==== DATA
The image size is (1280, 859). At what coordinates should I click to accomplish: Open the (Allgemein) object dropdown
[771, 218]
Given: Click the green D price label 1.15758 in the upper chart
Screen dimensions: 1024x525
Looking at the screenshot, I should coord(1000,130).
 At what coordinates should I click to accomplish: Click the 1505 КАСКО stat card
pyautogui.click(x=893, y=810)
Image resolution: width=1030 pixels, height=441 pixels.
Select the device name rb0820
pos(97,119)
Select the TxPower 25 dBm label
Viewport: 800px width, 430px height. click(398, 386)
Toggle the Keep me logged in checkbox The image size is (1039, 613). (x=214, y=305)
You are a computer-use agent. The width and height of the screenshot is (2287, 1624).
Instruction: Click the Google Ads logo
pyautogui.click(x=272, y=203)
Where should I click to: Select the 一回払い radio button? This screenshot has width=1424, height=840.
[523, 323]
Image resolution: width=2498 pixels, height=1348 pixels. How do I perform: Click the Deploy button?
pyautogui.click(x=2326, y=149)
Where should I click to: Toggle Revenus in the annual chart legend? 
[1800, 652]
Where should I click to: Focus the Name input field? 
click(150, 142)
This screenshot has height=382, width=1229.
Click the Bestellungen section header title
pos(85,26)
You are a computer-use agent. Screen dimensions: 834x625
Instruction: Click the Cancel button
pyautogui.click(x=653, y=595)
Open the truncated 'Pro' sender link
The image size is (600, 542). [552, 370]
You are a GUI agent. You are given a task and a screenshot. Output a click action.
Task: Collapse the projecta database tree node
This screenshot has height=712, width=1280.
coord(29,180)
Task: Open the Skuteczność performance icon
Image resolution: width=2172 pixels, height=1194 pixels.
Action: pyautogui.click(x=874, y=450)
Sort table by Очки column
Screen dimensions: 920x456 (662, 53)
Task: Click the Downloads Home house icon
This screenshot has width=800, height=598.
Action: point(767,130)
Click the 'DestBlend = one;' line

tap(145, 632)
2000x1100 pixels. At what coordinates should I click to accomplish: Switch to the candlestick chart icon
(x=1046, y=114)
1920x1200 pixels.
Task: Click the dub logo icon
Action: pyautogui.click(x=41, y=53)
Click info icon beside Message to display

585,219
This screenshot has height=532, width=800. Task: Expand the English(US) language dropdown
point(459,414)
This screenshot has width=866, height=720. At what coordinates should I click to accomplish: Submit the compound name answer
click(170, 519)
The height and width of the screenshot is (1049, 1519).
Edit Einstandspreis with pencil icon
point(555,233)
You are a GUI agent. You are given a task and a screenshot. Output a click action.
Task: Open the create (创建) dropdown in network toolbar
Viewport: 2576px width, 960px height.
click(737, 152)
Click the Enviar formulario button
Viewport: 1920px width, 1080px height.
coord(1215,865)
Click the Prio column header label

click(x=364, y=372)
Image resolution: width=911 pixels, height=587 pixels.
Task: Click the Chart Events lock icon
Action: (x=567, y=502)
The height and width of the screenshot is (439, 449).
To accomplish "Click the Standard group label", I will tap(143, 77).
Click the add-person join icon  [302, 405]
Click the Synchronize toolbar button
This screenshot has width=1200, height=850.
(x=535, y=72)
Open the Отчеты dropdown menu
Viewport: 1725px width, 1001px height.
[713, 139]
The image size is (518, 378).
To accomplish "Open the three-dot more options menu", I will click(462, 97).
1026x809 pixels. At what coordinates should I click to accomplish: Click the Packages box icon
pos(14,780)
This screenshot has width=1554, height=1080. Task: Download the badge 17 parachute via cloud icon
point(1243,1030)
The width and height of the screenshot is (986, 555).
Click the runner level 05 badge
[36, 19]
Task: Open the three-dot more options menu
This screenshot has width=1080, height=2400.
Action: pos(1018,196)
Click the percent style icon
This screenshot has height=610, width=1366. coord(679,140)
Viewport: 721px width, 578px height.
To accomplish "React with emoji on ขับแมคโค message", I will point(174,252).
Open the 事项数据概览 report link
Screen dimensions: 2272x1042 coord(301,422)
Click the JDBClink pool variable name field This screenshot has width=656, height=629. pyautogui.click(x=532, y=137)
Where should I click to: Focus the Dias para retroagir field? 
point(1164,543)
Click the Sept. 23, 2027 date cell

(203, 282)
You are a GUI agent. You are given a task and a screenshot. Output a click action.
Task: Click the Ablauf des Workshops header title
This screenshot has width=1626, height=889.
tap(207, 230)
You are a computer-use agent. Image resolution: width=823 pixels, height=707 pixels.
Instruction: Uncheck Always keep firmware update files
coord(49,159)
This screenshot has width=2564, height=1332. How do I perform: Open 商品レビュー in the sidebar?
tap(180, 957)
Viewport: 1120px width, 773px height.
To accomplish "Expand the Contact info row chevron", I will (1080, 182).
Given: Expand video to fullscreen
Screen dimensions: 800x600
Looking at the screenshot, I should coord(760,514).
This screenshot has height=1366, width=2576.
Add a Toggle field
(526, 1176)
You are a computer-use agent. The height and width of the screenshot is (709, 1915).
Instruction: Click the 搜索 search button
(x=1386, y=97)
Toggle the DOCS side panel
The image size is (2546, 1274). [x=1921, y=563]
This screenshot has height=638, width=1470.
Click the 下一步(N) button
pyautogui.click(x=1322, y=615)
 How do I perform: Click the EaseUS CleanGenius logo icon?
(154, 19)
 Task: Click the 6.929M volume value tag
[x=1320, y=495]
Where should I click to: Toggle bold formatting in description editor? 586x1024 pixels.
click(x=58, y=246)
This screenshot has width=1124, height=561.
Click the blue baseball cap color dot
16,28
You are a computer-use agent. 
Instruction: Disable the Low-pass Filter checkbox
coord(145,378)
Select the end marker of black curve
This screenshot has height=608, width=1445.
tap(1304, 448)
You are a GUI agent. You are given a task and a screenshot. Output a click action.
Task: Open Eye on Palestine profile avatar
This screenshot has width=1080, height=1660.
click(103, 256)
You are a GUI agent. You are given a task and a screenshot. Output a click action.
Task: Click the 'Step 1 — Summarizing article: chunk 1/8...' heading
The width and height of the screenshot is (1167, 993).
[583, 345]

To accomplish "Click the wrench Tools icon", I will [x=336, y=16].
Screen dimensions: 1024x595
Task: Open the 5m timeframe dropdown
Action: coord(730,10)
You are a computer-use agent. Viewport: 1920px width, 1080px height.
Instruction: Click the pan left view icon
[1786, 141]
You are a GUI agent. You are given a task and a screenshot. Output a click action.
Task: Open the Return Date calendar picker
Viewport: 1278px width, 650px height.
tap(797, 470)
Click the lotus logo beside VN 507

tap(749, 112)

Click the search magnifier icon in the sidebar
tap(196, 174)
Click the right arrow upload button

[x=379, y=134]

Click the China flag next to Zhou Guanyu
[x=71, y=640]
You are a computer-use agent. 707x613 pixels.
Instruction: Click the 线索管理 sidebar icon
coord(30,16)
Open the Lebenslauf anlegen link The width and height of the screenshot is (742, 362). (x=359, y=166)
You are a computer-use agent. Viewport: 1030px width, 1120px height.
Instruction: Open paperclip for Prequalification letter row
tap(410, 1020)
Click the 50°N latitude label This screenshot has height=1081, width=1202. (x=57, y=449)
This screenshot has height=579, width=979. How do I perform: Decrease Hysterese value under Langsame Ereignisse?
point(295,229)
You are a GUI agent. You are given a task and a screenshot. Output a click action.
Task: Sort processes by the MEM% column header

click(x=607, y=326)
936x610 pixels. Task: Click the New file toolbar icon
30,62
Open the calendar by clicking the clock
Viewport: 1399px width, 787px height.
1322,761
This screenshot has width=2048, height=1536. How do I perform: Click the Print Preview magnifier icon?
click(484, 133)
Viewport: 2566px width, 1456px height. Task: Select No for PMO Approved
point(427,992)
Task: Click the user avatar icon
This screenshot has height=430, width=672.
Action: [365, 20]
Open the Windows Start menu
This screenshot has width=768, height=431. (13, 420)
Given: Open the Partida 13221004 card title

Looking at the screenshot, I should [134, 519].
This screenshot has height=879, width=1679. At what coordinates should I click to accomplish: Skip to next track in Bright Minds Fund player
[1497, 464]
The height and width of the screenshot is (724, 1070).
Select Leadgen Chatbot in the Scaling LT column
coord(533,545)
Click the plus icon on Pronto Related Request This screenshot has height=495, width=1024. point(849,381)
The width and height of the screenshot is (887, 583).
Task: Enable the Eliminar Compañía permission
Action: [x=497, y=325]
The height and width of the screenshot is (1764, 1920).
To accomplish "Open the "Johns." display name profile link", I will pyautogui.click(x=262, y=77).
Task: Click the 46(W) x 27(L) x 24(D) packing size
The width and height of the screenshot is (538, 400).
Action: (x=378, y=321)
========
From the entries above, copy every line that contains the string "will". Case counts.

THE ANSWER:
To accomplish "Click the Standard group label", I will tap(143, 77).
To accomplish "Open the three-dot more options menu", I will click(462, 97).
To accomplish "React with emoji on ขับแมคโค message", I will point(174,252).
To accomplish "Expand the Contact info row chevron", I will (1080, 182).
To accomplish "Click the wrench Tools icon", I will [x=336, y=16].
To accomplish "Open the "Johns." display name profile link", I will pyautogui.click(x=262, y=77).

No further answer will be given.